One of the key reasons for cancer-related deaths is lung cancer, which stresses the importance of early detection and accurate predictive models worldwide. This work uses deep learning methods on clinical data to present a predictive healthcare system for lung cancer risk assessment. We expanded the data to 449 cases using the UCI lung cancer dataset, which consists of 16 symptoms and risk variables, therefore guaranteeing a strong analysis. Among several machine learning models used were XGBoost, random forest, decision trees, and a suggested Long Short-Term Memory (LSTM) network. Our aim was to solve overfitting by collecting complex patterns in patient data, hence improving the accuracy and dependability of lung cancer forecasts.
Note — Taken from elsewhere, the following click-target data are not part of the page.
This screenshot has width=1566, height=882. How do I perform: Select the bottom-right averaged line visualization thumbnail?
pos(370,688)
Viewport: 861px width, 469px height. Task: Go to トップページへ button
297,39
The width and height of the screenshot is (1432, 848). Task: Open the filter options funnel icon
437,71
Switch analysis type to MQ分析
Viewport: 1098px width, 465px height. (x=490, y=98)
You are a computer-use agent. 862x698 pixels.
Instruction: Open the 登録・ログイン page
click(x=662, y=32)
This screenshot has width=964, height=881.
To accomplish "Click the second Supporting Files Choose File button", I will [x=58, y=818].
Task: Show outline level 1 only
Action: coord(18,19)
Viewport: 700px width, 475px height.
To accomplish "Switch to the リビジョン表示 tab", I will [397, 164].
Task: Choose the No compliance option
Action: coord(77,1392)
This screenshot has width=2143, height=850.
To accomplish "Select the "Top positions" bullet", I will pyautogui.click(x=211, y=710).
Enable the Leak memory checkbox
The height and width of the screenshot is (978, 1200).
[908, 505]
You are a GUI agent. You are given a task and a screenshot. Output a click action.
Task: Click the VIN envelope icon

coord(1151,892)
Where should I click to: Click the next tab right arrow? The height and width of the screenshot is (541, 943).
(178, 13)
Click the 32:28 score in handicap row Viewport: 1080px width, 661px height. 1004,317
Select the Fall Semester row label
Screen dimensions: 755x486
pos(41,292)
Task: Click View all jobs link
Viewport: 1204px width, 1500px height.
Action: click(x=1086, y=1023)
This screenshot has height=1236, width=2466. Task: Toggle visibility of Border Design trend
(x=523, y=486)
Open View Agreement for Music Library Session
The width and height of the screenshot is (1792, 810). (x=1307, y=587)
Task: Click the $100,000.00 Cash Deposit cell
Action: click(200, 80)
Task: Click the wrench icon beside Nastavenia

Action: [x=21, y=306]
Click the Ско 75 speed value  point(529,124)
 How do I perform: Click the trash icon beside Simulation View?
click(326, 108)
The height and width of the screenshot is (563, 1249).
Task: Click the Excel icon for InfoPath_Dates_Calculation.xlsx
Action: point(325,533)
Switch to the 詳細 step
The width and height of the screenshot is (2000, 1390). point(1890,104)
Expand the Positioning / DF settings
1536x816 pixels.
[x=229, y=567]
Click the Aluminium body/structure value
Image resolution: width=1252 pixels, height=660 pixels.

Accuracy, precision, recall, and F1-score defined the evaluations of the models. With a training accuracy of 99%, testing accuracy of 98%, and validation accuracy of 98%, the LSTM network out of all the models tested attained the best performance. With better generalizing power and the capacity to control complicated temporal relationships in clinical data, the proposed LSTM model routinely exceeded conventional models. BiLSTM’s incorporation enhanced the classification accuracy even further, and hence, it is a perfect tool for lung cancer prediction applications.